Modeling Multi-Granularity Context Information Flow for Pavement Crack Detection
Junbiao Pang, Baocheng Xiong, Jiaqi Wu
TL;DR
This work tackles pavement crack detection under challenging conditions (low contrast, irregular crack structure, weak continuity) by modeling multi-granularity context information flow. MGCrackNet combines a parallel dilated-convolution backbone with a Context Guidance module and MIL-based label alignment to fuse local and semantic cues across stages, supervised by a multi-stage loss. The authors release the large Bitumen Pavement Crack (BPC) dataset and demonstrate state-of-the-art performance on CFD, CrackTree, and BPC, achieving high $AP$ and favorable $F1$ on patch-level crack detection. The approach promises robust, scalable crack detection in noisy real-world road imagery and offers a practical path for patch-level annotation reduction.
Abstract
Crack detection has become an indispensable, interesting yet challenging task in the computer vision community.
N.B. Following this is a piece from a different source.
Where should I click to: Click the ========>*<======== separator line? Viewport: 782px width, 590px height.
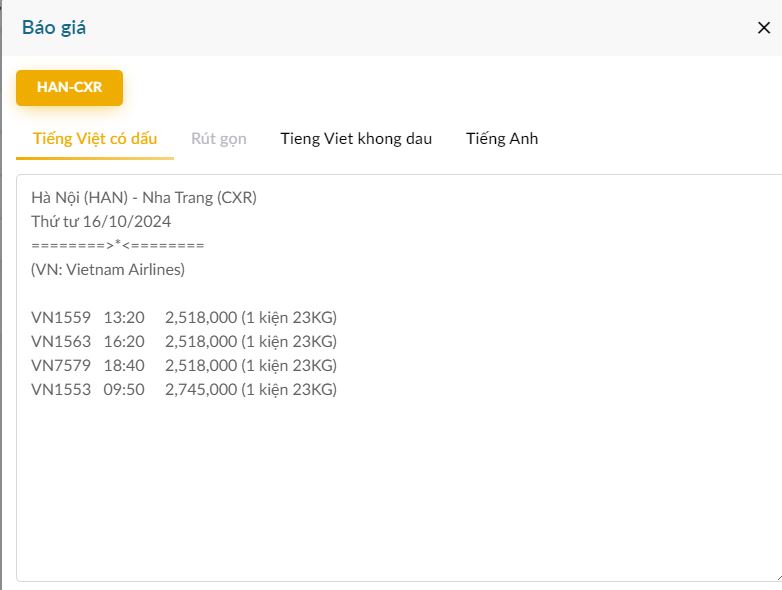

Specially, pavement cracks have a highly complex spatial structure, a low contrasting background and a weak spatial continuity, posing a significant challenge to an effective crack detection method. In this paper, we address these problems from a view that utilizes contexts of the cracks and propose an end-to-end deep learning method to model the context information flow. To precisely localize crack from an image, it is critical to effectively extract and aggregate multi-granularity context, including the fine-grained local context around the cracks (in spatial-level) and the coarse-grained semantics (in segment-level). Concretely, in Convolutional Neural Network (CNN), low-level features extracted by the shallow layers represent the local information, while the deep layers extract the semantic features. Additionally, a second main insight in this work is that the semantic context should be an guidance to local context feature. By the above insights, the proposed method we first apply the dilated convolution as the backbone feature extractor to model local context, then we build a context guidance module to leverage semantic context to guide local feature extraction at multiple stages. To handle label alignment between stages, we apply the Multiple Instance Learning (MIL) strategy to align the high-level feature to the low-level ones in the stage-wise context flow. In addition, compared with these public crack datasets, to our best knowledge, we release the largest, most complex and most challenging Bitumen Pavement Crack (BPC) dataset. The experimental results on the three crack datasets demonstrate that the proposed method performs well and outperforms the current state-of-the-art methods.